ITEMS -

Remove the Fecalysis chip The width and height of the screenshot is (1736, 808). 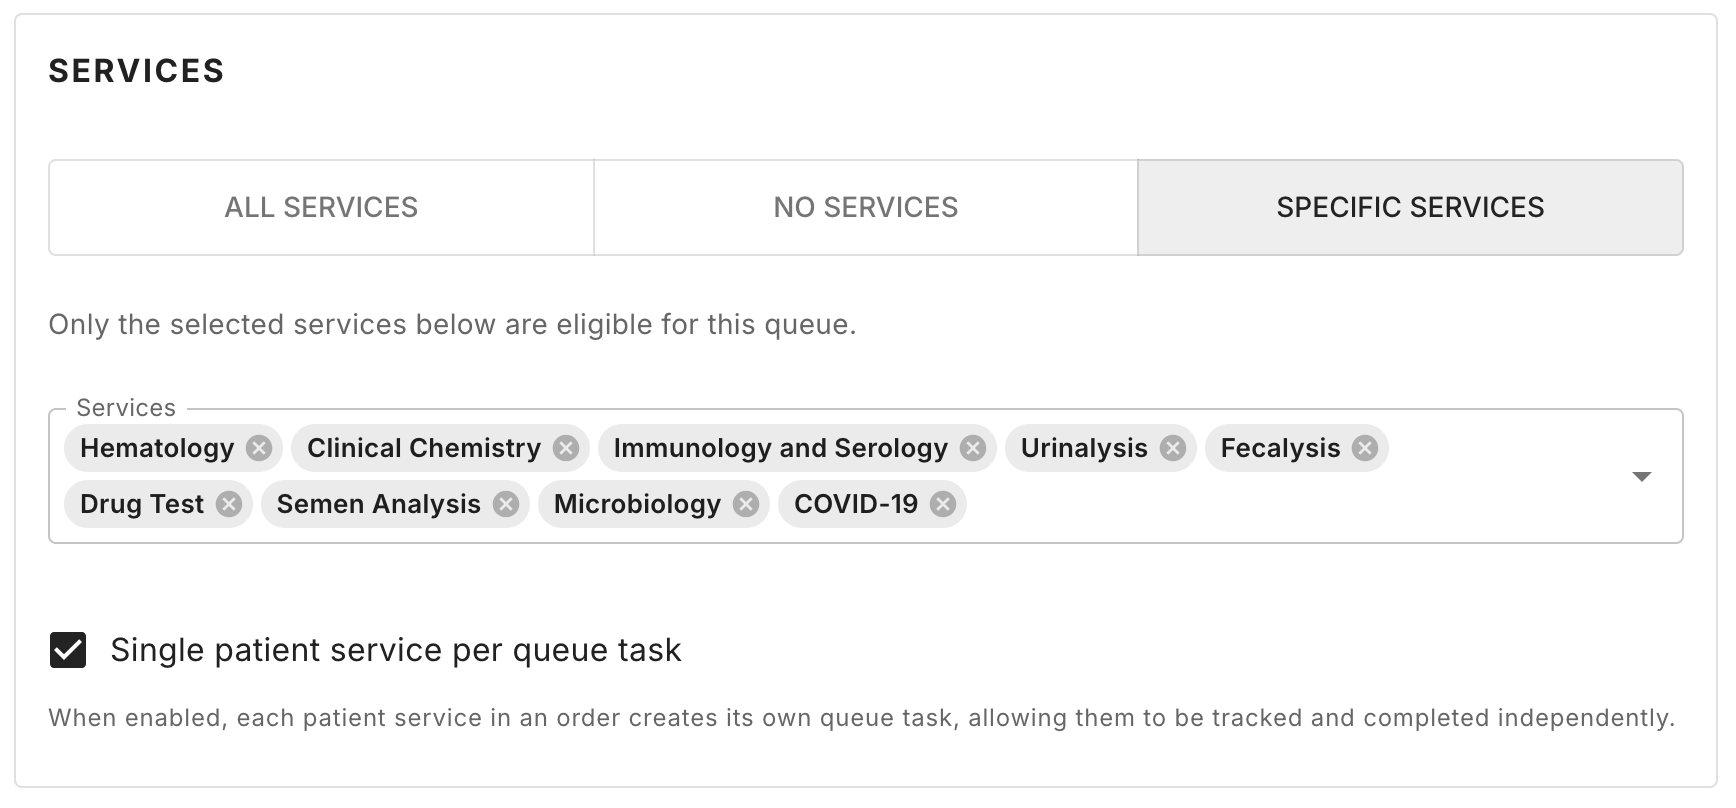tap(1365, 448)
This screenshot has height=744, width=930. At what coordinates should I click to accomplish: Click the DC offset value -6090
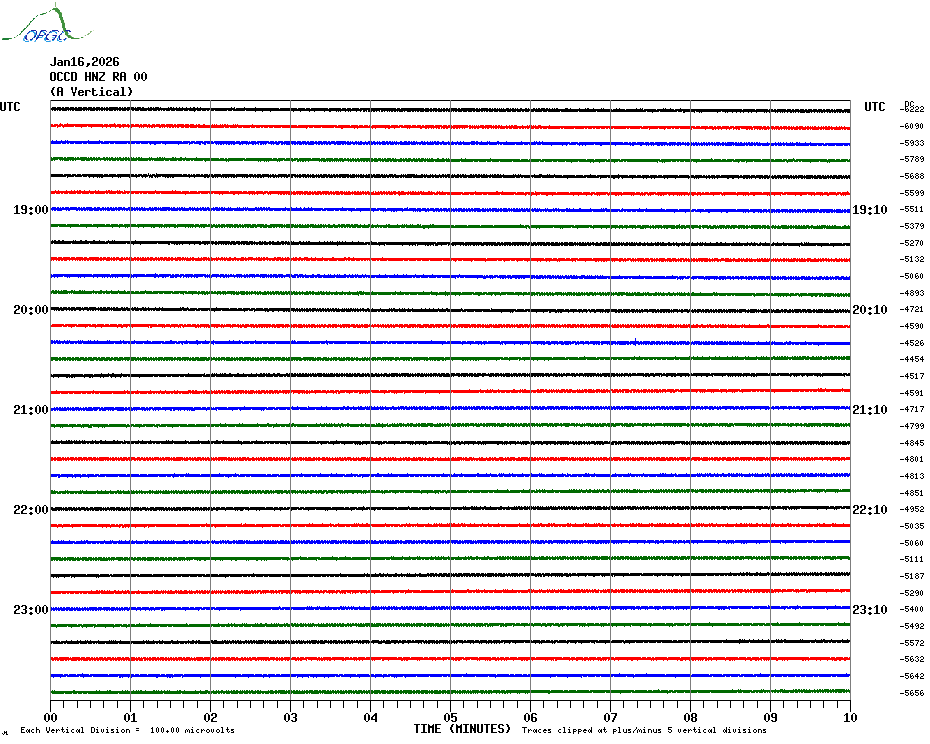pos(912,126)
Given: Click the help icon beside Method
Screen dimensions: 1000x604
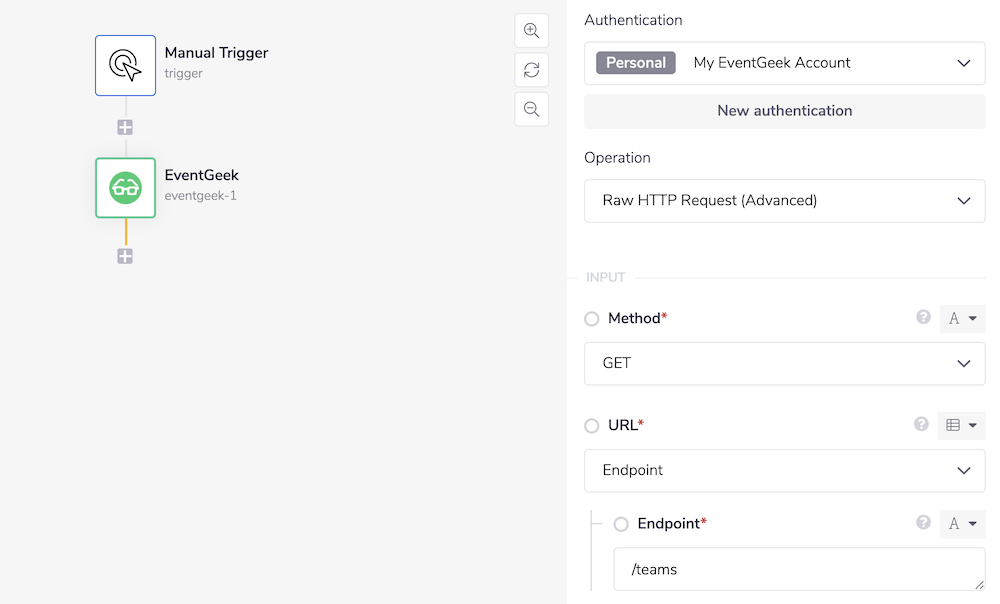Looking at the screenshot, I should point(921,317).
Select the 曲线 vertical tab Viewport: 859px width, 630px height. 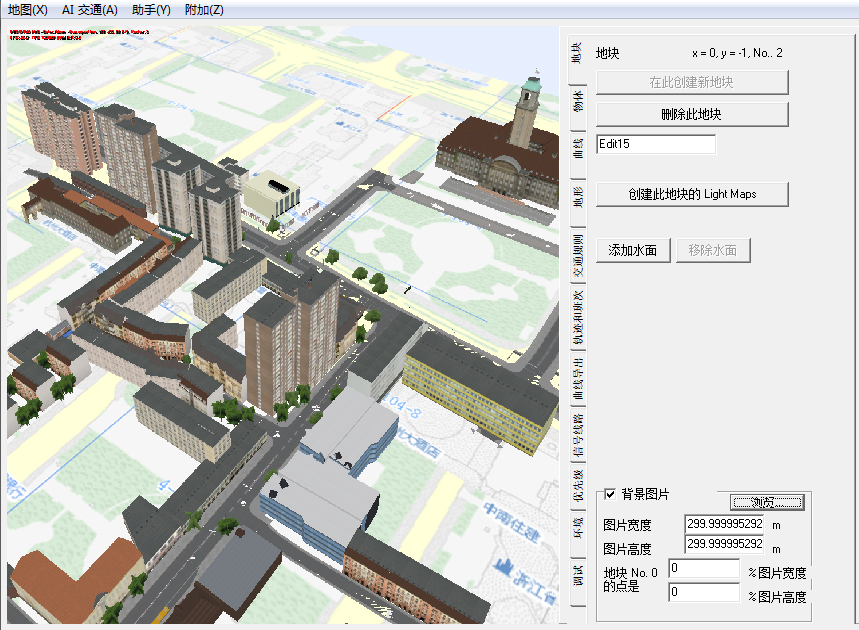click(x=577, y=149)
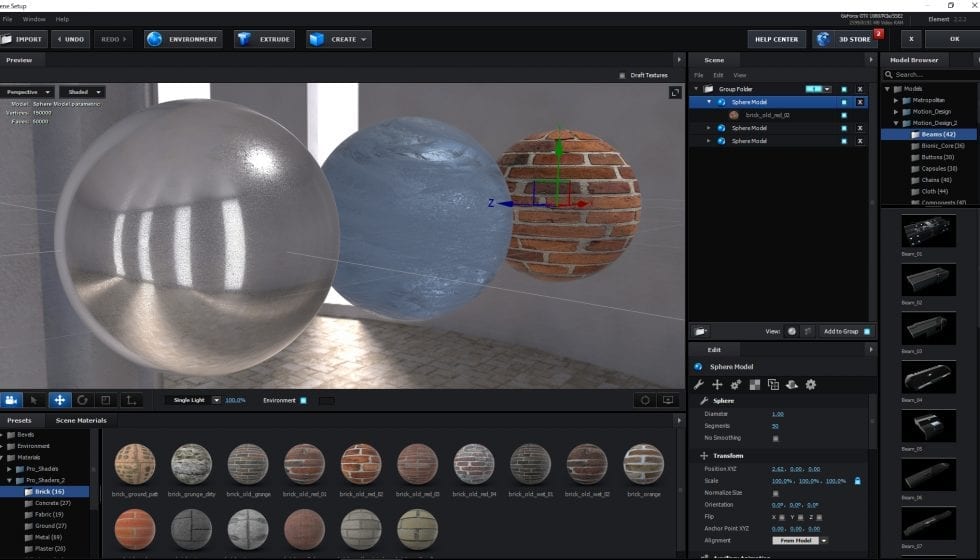Enable the Normalize Size checkbox
980x560 pixels.
(775, 493)
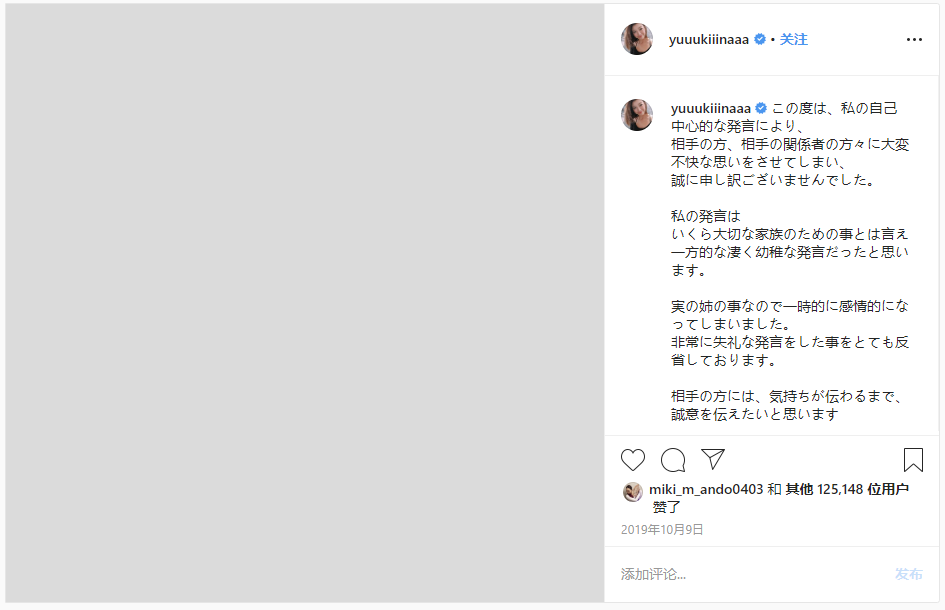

PROBLEM TO WORK ON -
Express the items as a two-column CSV with the columns instruction and location. Start at the line containing "This screenshot has" and continue through the line containing "Looking at the". Give one row per item, put each field in quotation marks, change line breaks to spaces, and leave out the pictures.

RESPONSE BELOW -
instruction,location
"This screenshot has height=744, width=930. At what coordinates should I click to accomplish: Click the DC offset value -6090","pos(912,126)"
"Given: Click the help icon beside Method Screen dimensions: 1000x604","Looking at the screenshot, I should point(921,317)."